8 Look seriously into the long-term health effects of exposing many more people to high doses of air pollution in inner city housing. And try to resist the idea that open space in urban areas (including golf courses) is just housing land in waiting. In its green and accessible state it makes a major contribution to the well-being of city residents.
9 Consider the prospects for environmental and economic savings by increasing suburban employment centres (and encouraging public transport to serve them). It makes economic sense to have employment opportunities close to where people live rather than require mass commuting to a few central nodes.
10 There are social equity issues here, too. We could have our own Victoria Peak (we probably already do it’s just not as visible as in Hong Kong). We can make our policies and plans for the young and restless, the dispossessed, and the transient – the people who will occupy those apartments that lack water views and designer kitchens -- and retreat back to the leafy suburbs, hoping that we are not left with imitations of London’s depressed housing estates and or Scotland’s tenement slums in twenty years’ time. Now that would really be taking us back to the 1950s and 1960s.
11 And here’s a sneaky one: think about how many councillors and their compact city advisers live in detached homes in the suburbs or on the city edge, or enjoy the owning a second home outside the urban area. Why might that be?
We need a solution that works for Auckland and Aucklanders, old and new
Economics, household demand, equity, environmental outcomes and – yes, that overused word – liveability demand a lot more imagination and flexibility than comes with simply copying overseas cities.

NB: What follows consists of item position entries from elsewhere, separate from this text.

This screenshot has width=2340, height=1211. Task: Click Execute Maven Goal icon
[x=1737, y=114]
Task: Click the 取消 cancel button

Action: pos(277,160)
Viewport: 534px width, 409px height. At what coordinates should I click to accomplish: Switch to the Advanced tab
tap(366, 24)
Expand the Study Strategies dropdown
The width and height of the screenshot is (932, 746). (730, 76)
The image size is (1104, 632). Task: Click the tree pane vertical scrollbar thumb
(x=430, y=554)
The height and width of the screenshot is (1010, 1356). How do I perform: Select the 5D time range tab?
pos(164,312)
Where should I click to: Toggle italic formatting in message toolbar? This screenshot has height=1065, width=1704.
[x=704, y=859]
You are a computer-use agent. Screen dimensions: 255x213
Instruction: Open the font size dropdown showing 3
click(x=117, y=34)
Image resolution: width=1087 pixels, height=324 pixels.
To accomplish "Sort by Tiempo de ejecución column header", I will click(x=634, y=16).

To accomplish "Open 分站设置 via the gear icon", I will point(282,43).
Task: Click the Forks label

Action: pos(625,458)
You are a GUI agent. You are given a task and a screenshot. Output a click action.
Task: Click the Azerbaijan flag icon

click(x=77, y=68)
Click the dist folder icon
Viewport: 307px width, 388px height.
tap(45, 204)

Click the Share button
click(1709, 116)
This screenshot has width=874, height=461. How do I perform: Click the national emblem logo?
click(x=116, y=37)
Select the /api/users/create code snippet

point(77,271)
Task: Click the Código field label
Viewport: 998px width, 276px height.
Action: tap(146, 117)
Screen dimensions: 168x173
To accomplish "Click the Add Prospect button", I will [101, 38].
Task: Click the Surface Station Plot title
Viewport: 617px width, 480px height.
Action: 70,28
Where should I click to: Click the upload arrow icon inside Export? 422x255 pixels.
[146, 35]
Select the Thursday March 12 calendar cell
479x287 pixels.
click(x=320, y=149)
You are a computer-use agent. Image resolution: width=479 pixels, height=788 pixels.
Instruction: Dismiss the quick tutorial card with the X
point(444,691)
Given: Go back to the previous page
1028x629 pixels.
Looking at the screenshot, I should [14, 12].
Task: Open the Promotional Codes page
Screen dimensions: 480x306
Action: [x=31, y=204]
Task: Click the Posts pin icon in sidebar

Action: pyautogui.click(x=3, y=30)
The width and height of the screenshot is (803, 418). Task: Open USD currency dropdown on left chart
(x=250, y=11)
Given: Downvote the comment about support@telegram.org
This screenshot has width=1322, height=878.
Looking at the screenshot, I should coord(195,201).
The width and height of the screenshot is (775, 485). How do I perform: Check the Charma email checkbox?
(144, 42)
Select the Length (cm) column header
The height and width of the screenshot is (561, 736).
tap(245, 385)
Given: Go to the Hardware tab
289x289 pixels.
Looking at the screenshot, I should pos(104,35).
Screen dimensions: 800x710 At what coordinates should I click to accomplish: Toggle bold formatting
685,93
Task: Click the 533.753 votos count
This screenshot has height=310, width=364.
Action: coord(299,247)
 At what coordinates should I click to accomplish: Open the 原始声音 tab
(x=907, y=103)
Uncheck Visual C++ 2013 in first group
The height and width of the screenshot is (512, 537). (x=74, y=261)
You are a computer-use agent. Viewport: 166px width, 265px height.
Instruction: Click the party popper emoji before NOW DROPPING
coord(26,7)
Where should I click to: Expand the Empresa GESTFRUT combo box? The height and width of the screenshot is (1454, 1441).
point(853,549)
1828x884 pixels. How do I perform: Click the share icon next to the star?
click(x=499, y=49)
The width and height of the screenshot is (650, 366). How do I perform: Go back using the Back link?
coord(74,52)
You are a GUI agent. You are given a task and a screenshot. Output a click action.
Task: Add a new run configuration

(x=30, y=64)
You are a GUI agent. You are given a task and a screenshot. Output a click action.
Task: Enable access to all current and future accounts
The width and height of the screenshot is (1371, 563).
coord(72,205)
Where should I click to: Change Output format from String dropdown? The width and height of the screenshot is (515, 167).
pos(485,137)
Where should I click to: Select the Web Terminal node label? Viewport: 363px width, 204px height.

Certainly look up a little. That will work for some of us. But don’t forget to look out for the majority.
Auckland is already eminently liveable. That’s why so many people live here – including many migrants from the sorts of places the Council would apparently have us imitate. Let’s not bury what we already have by gazing up if out is a better fit.
3 comments:
can we accept that ZERO WASTE toilets are a $5000 reality? They cost little to run, electrically or gas, and can fit into an upper level on many smaller houses, giving a view, air, and that second bathroom facility without invoking the dreaded Infrastructure word. ENCOURAGING people to remodel their little urban biddy into a nicer, slightly upmarket property prospect with THE AID OF THE MANY GREEN ARCHITECTURAL ADVISORS that are proliferating, We get better city density, with newer styling of existing places, and water management systems means irrigation for gardens without impact on the existing resources. DO it. Stop dithering, Kiwis...
I find N. Smith and the Nats very hypocritical. One of their 2008 policy promises was to get rid of zoning laws which would have solved many of these problems, as well as making sections less costly. Like most of their promises including tax cuts for all to get our economy going, nothing changed from the Labour party.
Mike.
We need a solution that works for Auckland and Aucklanders, old and new
.....
Hang on you sneeked something in there: new. We don't owe new residents the right to come and live in Auckland, this simply represents the whim of government since changing immigration policy in the 1990's. The Savings Working Group have pointed out that this was a bad decision but they have been ignored (less the people find out).